TASK STATEMENT: Output the records exactly. Include every line.

DATA PROVIDED:
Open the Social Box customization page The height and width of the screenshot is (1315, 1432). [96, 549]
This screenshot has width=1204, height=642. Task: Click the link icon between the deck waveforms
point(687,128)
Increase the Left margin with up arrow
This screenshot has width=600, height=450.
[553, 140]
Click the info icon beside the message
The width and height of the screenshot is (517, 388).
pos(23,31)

COMPLETED TASK:
Open the Social Box customization page The height and width of the screenshot is (1315, 1432). [96, 549]
This screenshot has width=1204, height=642. Task: Click the link icon between the deck waveforms
point(687,128)
Increase the Left margin with up arrow
This screenshot has width=600, height=450.
[553, 140]
Click the info icon beside the message
The width and height of the screenshot is (517, 388).
pos(23,31)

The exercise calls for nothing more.